China and the U.S. exchanged more blows on the trade front. Beijing complained about getting bullied, hinted at a boycott of Apple (AAPL) and pledged to stand tall against Washington’s “bad actions.” The Trump Administration responded with further criticism of blacklisted Chinese tech giant Huawei and threatening to ban a second firm.
Meanwhile, U.S. investors are starting to accept that the impasse will last longer than hoped. One response has been to grudgingly shift money from glamorous technology stocks into boring parts of the market.
Just look at the main sectors to advance last week: Utilities ripped 2 percent to new all-time highs. Ditto for real-estate investment trusts. Health-care was another winner, rising 1.5 percent as investors returned to the traditional safe haven after a an intense April selloff.
Risk-on sectors like energy, technology, retailers, transports and small-caps were just the opposite. Energy led the carnage as rising inventories and falling economic growth estimates hammered crude oil.
Technology was the victim of China fears and weak earnings. Semiconductors, in particular, took it on the chin. Poor results also punished retailers.
Foot Locker Gets Stomped
Foot Locker (FL) was the single worst-performing member of the S&P 500, down 20 percent after earnings, sales and comps missed estimates. Management also warned tariffs could squeeze profit margins.
Kohl’s (KSS) had the second biggest drop, also on a weak quarter. On a related note, fellow department store operator J.C. Penney (JCP) slipped back under $1. (JCP was dropped from the S&P 500 in December 2013.)
Target (TGT) and L Brands (LB), on the other hand, were the index’s top gainers. TGT surged 15 percent on the week as the retailer overhauls its business to survive in the new digital economy. LB rose 11 percent after growth at Bath & Body Works offset weakness at Victoria’s Secret.
Tesla (TSLA) was another important mover (but outside the S&P 500). Elon Musk’s electric-car maker fell 10 percent to its lowest level since December 2016. Debt worries and doubts about end-market demand for its products are the main problems.
Will Interest Rates Ever Go Up Again?
Trade tensions with China also pushed interest rates to their lowest level in 1-1/2 years. Weak durable-goods orders and dovish minutes from the Federal Reserve’s last meeting added to the drop.
The U.S. economy also had good news. New-home sales for April missed estimates by a narrow margin, but the report was viewed positively because of a massive upward revision for March. Despite rising costs for builders like Toll Brothers (TOL), housing seems to continue its long recovery. Initial jobless claims also fell more than expected.

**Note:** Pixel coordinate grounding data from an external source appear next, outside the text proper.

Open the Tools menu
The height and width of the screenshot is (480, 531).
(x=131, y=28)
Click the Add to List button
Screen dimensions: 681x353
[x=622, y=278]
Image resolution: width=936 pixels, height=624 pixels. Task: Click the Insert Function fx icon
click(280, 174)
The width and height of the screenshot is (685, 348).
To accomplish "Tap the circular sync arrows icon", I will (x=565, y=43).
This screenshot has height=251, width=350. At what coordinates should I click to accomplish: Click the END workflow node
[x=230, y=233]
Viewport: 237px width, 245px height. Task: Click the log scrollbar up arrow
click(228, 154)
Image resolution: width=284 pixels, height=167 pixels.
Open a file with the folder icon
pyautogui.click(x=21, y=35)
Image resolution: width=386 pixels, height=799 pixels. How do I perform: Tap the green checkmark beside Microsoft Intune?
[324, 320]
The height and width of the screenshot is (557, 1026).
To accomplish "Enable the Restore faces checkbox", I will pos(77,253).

There were also headlines overseas. European economic data was mostly weak, but Theresa May’s resignation as Britain’s Prime Minister spurred hopes of a Brexit resolution. Pro-business politicians also won victories in India and Australia.
A Quiet Holiday Week
This week is pretty quiet, with only four trading sessions because of Memorial Day.
Today’s main economic report is consumer confidence. Tomorrow afternoon features earnings from Palo Alto Networks (PANW) and apparel firm PVH (PVH).

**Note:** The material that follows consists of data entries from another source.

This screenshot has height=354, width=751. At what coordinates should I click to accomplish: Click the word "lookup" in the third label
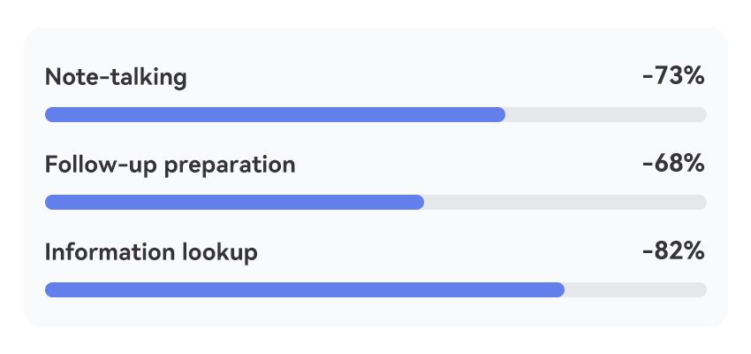pyautogui.click(x=220, y=253)
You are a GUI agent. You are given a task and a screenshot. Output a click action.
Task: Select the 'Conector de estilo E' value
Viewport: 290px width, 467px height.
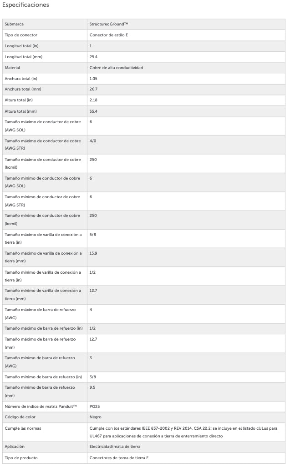click(112, 35)
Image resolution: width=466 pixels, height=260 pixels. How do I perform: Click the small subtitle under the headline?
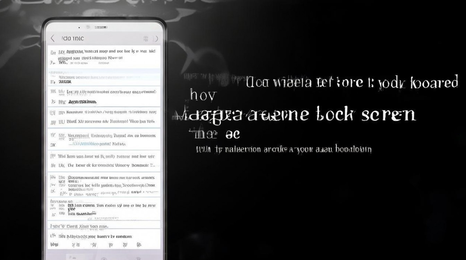pos(284,149)
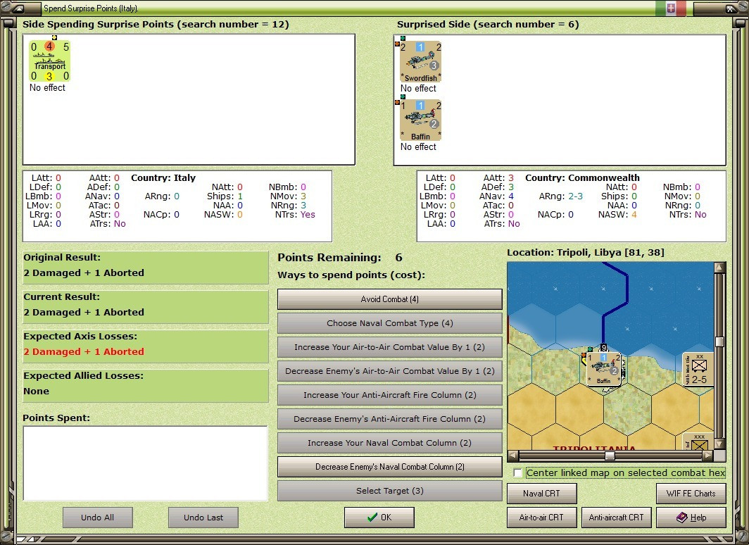Click Increase Your Air-to-Air Combat Value

pyautogui.click(x=390, y=346)
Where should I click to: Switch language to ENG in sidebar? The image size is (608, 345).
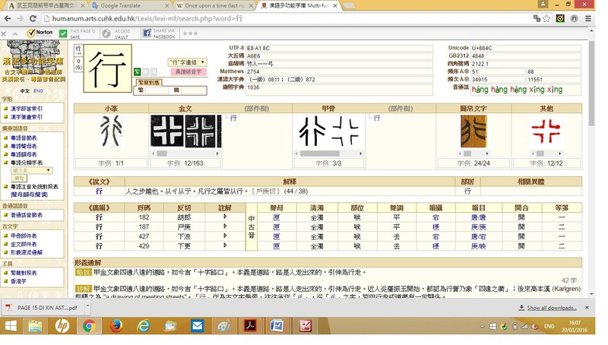tap(38, 90)
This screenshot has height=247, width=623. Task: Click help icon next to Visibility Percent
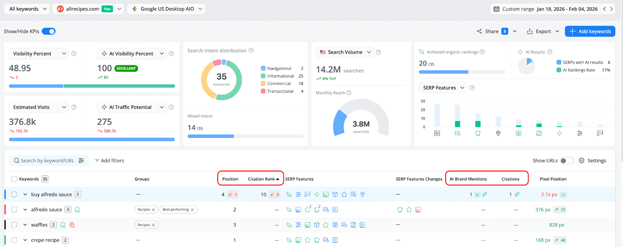pyautogui.click(x=74, y=54)
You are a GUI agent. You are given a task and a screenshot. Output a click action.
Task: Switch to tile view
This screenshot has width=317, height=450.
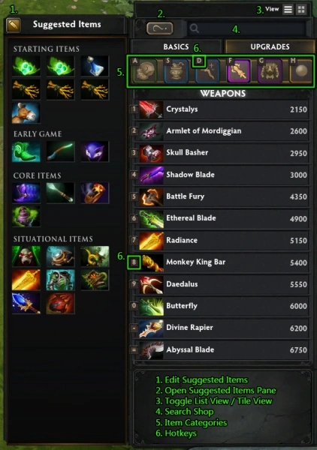301,10
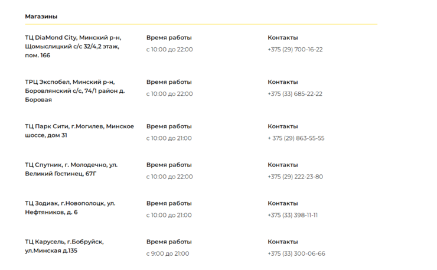The height and width of the screenshot is (270, 437).
Task: Click phone number +375 (29) 700-16-22
Action: coord(295,50)
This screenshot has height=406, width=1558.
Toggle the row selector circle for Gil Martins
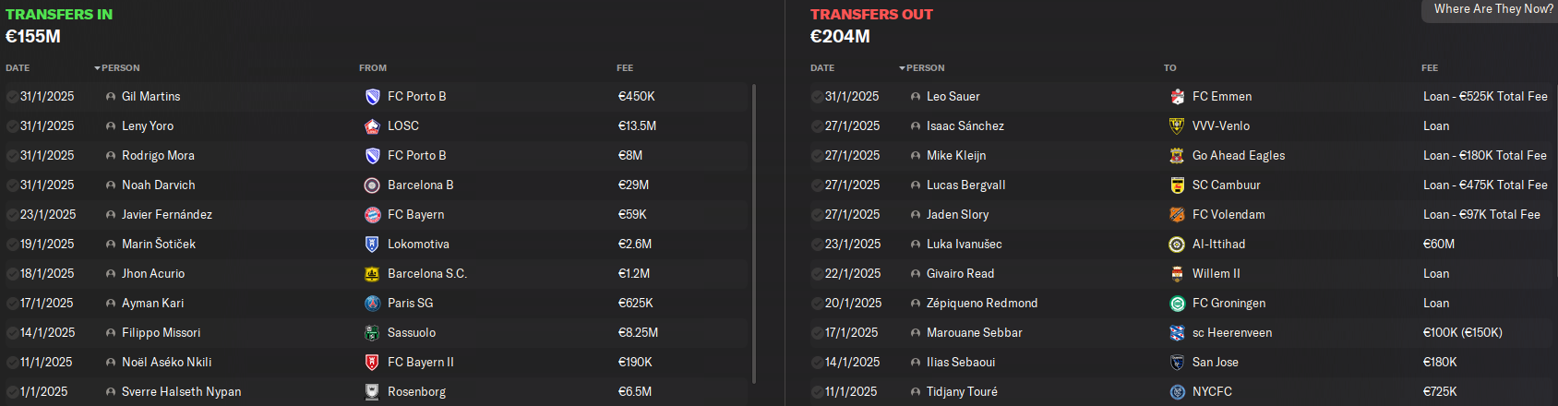[12, 97]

Thursday’s the busiest session with revised gross domestic product for the first quarter and initial jobless claims. Oil inventories are also due, one day later than usual because of the holiday.
Dollar General (DG) and Dollar Tree (DLTR) report in the premarket. Costco (COST), Marvell Technology (MRVL), and Gap (GPS) follow after the closing bell.
The week concludes with personal income and spending. The American Society of Clinical Oncology (ASCO) also launches begins its annual conference, which is often a big event for biotechnology stocks.